*** Records provided Section Begins ***

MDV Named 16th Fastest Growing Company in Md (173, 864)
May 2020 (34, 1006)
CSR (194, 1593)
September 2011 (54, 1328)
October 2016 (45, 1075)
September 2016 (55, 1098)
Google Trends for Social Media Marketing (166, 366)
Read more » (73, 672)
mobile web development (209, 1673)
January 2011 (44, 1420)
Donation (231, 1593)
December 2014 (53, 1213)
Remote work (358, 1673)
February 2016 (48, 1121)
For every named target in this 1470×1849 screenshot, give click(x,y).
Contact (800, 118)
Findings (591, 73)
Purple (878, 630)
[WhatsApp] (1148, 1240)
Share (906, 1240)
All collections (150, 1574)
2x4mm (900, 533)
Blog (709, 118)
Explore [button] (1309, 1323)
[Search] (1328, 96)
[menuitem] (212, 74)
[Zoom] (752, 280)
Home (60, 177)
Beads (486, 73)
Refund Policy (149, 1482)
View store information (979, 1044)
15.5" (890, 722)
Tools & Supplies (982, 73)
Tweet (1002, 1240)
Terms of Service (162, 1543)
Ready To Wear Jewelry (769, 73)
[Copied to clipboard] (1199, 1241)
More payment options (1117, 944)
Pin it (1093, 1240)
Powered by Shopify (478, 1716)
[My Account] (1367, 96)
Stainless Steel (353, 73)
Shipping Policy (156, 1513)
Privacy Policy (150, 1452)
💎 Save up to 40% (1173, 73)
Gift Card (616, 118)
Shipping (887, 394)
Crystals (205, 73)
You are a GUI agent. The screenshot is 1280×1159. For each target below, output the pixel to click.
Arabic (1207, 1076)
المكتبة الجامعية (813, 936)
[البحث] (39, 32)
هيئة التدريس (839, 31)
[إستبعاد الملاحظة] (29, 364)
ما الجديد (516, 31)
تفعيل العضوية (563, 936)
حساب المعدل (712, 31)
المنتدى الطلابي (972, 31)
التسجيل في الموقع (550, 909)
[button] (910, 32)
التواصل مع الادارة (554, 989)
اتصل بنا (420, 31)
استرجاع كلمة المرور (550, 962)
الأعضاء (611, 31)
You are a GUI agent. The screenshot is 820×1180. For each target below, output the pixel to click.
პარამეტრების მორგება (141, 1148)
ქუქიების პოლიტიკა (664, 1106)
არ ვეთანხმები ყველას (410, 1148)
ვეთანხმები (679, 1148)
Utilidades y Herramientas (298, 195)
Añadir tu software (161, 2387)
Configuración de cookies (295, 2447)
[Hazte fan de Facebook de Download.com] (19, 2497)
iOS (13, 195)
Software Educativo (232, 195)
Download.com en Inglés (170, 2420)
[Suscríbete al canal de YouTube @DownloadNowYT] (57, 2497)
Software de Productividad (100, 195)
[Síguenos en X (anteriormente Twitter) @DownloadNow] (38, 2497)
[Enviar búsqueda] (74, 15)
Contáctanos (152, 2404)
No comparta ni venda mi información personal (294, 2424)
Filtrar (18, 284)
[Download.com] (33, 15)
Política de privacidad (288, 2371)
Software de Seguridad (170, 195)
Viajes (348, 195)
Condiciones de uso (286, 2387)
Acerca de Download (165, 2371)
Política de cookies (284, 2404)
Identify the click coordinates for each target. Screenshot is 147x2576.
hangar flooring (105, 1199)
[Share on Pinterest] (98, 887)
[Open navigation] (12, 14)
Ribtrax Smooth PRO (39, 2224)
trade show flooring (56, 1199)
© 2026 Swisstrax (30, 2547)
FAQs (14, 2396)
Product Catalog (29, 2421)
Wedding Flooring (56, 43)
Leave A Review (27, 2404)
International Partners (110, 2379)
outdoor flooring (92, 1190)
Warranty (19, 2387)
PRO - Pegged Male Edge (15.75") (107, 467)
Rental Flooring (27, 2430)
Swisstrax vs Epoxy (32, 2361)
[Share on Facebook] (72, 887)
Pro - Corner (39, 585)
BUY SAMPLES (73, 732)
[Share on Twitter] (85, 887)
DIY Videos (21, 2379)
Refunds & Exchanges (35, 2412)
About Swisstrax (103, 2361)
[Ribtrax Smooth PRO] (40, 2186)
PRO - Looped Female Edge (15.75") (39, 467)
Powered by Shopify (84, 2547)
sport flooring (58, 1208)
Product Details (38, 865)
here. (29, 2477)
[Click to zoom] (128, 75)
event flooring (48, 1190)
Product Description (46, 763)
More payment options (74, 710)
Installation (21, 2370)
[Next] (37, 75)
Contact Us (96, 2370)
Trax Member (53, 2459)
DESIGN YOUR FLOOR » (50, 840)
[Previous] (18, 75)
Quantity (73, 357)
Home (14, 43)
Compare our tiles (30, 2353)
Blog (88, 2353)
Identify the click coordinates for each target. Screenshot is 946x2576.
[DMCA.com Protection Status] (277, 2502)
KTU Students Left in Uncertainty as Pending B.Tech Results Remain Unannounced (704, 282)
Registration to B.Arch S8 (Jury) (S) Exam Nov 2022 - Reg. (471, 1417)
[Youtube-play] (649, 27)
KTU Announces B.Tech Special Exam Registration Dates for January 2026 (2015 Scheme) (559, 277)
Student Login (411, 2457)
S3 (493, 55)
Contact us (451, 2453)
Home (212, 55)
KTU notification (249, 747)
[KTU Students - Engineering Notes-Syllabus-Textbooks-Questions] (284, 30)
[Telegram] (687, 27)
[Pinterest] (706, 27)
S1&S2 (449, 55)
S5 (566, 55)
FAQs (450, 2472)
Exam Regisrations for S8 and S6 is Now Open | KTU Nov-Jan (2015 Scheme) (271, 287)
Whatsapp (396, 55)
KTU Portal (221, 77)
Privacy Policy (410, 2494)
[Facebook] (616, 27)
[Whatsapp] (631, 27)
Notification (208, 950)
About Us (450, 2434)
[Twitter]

*** Records provided Section Ends ***

* [What you will do]: When you transcribe the records above, keep every line exactly the same.

* [Response]:
MDV Named 16th Fastest Growing Company in Md (173, 864)
May 2020 (34, 1006)
CSR (194, 1593)
September 2011 (54, 1328)
October 2016 (45, 1075)
September 2016 (55, 1098)
Google Trends for Social Media Marketing (166, 366)
Read more » (73, 672)
mobile web development (209, 1673)
January 2011 (44, 1420)
Donation (231, 1593)
December 2014 (53, 1213)
Remote work (358, 1673)
February 2016 (48, 1121)
For every named target in this 1470×1849 screenshot, give click(x,y).
Contact (800, 118)
Findings (591, 73)
Purple (878, 630)
[WhatsApp] (1148, 1240)
Share (906, 1240)
All collections (150, 1574)
2x4mm (900, 533)
Blog (709, 118)
Explore [button] (1309, 1323)
[Search] (1328, 96)
[menuitem] (212, 74)
[Zoom] (752, 280)
Home (60, 177)
Beads (486, 73)
Refund Policy (149, 1482)
View store information (979, 1044)
15.5" (890, 722)
Tools & Supplies (982, 73)
Tweet (1002, 1240)
Terms of Service (162, 1543)
Ready To Wear Jewelry (769, 73)
[Copied to clipboard] (1199, 1241)
More payment options (1117, 944)
Pin it (1093, 1240)
Powered by Shopify (478, 1716)
[My Account] (1367, 96)
Stainless Steel (353, 73)
Shipping Policy (156, 1513)
Privacy Policy (150, 1452)
💎 Save up to 40% (1173, 73)
Gift Card (616, 118)
Shipping (887, 394)
Crystals (205, 73)
You are a GUI agent. The screenshot is 1280×1159. For each target below, output the pixel to click.
Arabic (1207, 1076)
المكتبة الجامعية (813, 936)
[البحث] (39, 32)
هيئة التدريس (839, 31)
[إستبعاد الملاحظة] (29, 364)
ما الجديد (516, 31)
تفعيل العضوية (563, 936)
حساب المعدل (712, 31)
المنتدى الطلابي (972, 31)
التسجيل في الموقع (550, 909)
[button] (910, 32)
التواصل مع الادارة (554, 989)
اتصل بنا (420, 31)
استرجاع كلمة المرور (550, 962)
الأعضاء (611, 31)
You are a GUI agent. The screenshot is 820×1180. For each target below, output the pixel to click.
პარამეტრების მორგება (141, 1148)
ქუქიების პოლიტიკა (664, 1106)
არ ვეთანხმები ყველას (410, 1148)
ვეთანხმები (679, 1148)
Utilidades y Herramientas (298, 195)
Añadir tu software (161, 2387)
Configuración de cookies (295, 2447)
[Hazte fan de Facebook de Download.com] (19, 2497)
iOS (13, 195)
Software Educativo (232, 195)
Download.com en Inglés (170, 2420)
[Suscríbete al canal de YouTube @DownloadNowYT] (57, 2497)
Software de Productividad (100, 195)
[Síguenos en X (anteriormente Twitter) @DownloadNow] (38, 2497)
[Enviar búsqueda] (74, 15)
Contáctanos (152, 2404)
No comparta ni venda mi información personal (294, 2424)
Filtrar (18, 284)
[Download.com] (33, 15)
Política de privacidad (288, 2371)
Software de Seguridad (170, 195)
Viajes (348, 195)
Condiciones de uso (286, 2387)
Acerca de Download (165, 2371)
Política de cookies (284, 2404)
Identify the click coordinates for each target. Screenshot is 147x2576.
hangar flooring (105, 1199)
[Share on Pinterest] (98, 887)
[Open navigation] (12, 14)
Ribtrax Smooth PRO (39, 2224)
trade show flooring (56, 1199)
© 2026 Swisstrax (30, 2547)
FAQs (14, 2396)
Product Catalog (29, 2421)
Wedding Flooring (56, 43)
Leave A Review (27, 2404)
International Partners (110, 2379)
outdoor flooring (92, 1190)
Warranty (19, 2387)
PRO - Pegged Male Edge (15.75") (107, 467)
Rental Flooring (27, 2430)
Swisstrax vs Epoxy (32, 2361)
[Share on Facebook] (72, 887)
Pro - Corner (39, 585)
BUY SAMPLES (73, 732)
[Share on Twitter] (85, 887)
DIY Videos (21, 2379)
Refunds & Exchanges (35, 2412)
About Swisstrax (103, 2361)
[Ribtrax Smooth PRO] (40, 2186)
PRO - Looped Female Edge (15.75") (39, 467)
Powered by Shopify (84, 2547)
sport flooring (58, 1208)
Product Details (38, 865)
here. (29, 2477)
[Click to zoom] (128, 75)
event flooring (48, 1190)
Product Description (46, 763)
More payment options (74, 710)
Installation (21, 2370)
[Next] (37, 75)
Contact Us (96, 2370)
Trax Member (53, 2459)
DESIGN YOUR FLOOR » (50, 840)
[Previous] (18, 75)
Quantity (73, 357)
Home (14, 43)
Compare our tiles (30, 2353)
Blog (88, 2353)
Identify the click coordinates for each target. Screenshot is 946x2576.
[DMCA.com Protection Status] (277, 2502)
KTU Students Left in Uncertainty as Pending B.Tech Results Remain Unannounced (704, 282)
Registration to B.Arch S8 (Jury) (S) Exam Nov 2022 - Reg. (471, 1417)
[Youtube-play] (649, 27)
KTU Announces B.Tech Special Exam Registration Dates for January 2026 (2015 Scheme) (559, 277)
Student Login (411, 2457)
S3 (493, 55)
Contact us (451, 2453)
Home (212, 55)
KTU notification (249, 747)
[KTU Students - Engineering Notes-Syllabus-Textbooks-Questions] (284, 30)
[Telegram] (687, 27)
[Pinterest] (706, 27)
S1&S2 (449, 55)
S5 (566, 55)
FAQs (450, 2472)
Exam Regisrations for S8 and S6 is Now Open | KTU Nov-Jan (2015 Scheme) (271, 287)
Whatsapp (396, 55)
KTU Portal (221, 77)
Privacy Policy (410, 2494)
[Facebook] (616, 27)
[Whatsapp] (631, 27)
Notification (208, 950)
About Us (450, 2434)
[Twitter]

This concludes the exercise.